When you return the data, keep every word exact and include none of the images.

Top of Extracted records

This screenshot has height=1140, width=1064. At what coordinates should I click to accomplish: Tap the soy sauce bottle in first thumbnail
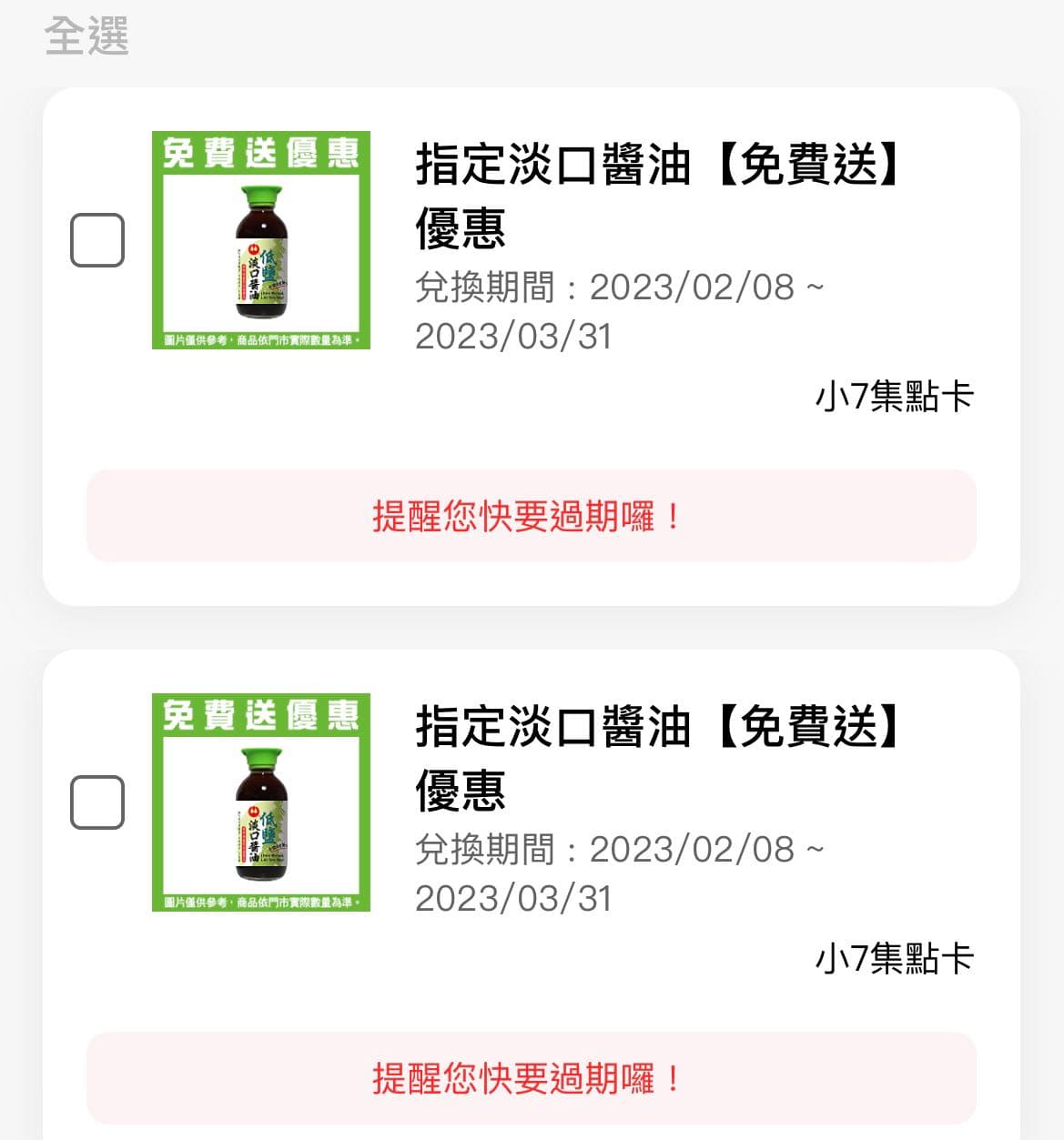(x=261, y=251)
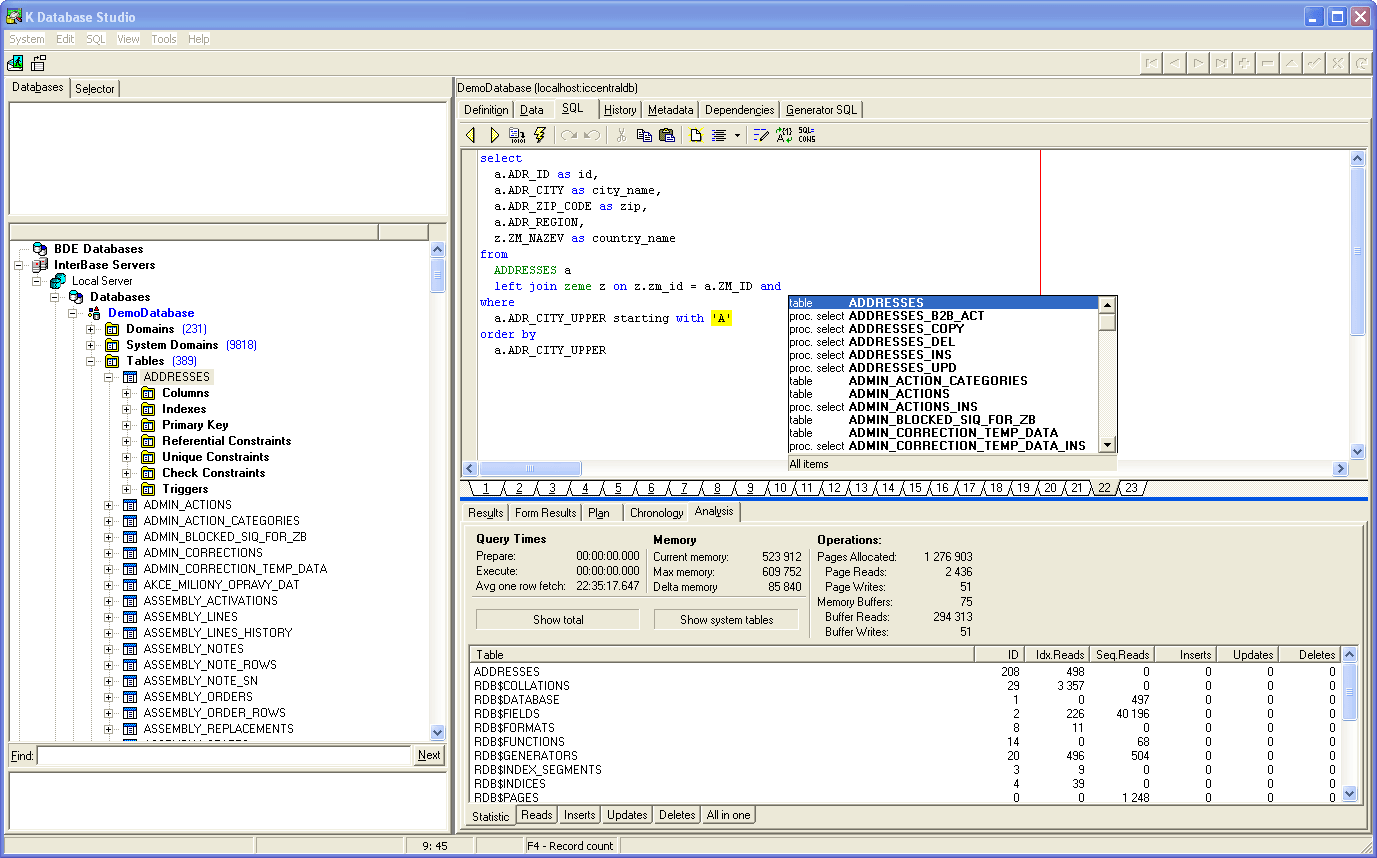The image size is (1377, 858).
Task: Click the Find input field
Action: (224, 756)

Bottom of Extracted records

Exercise answer>
This screenshot has height=1140, width=1064. At what coordinates should I click to accomplish: Tap the soy sauce bottle in first thumbnail
(x=261, y=251)
The image size is (1377, 858).
Task: Click the Find input field
Action: (224, 756)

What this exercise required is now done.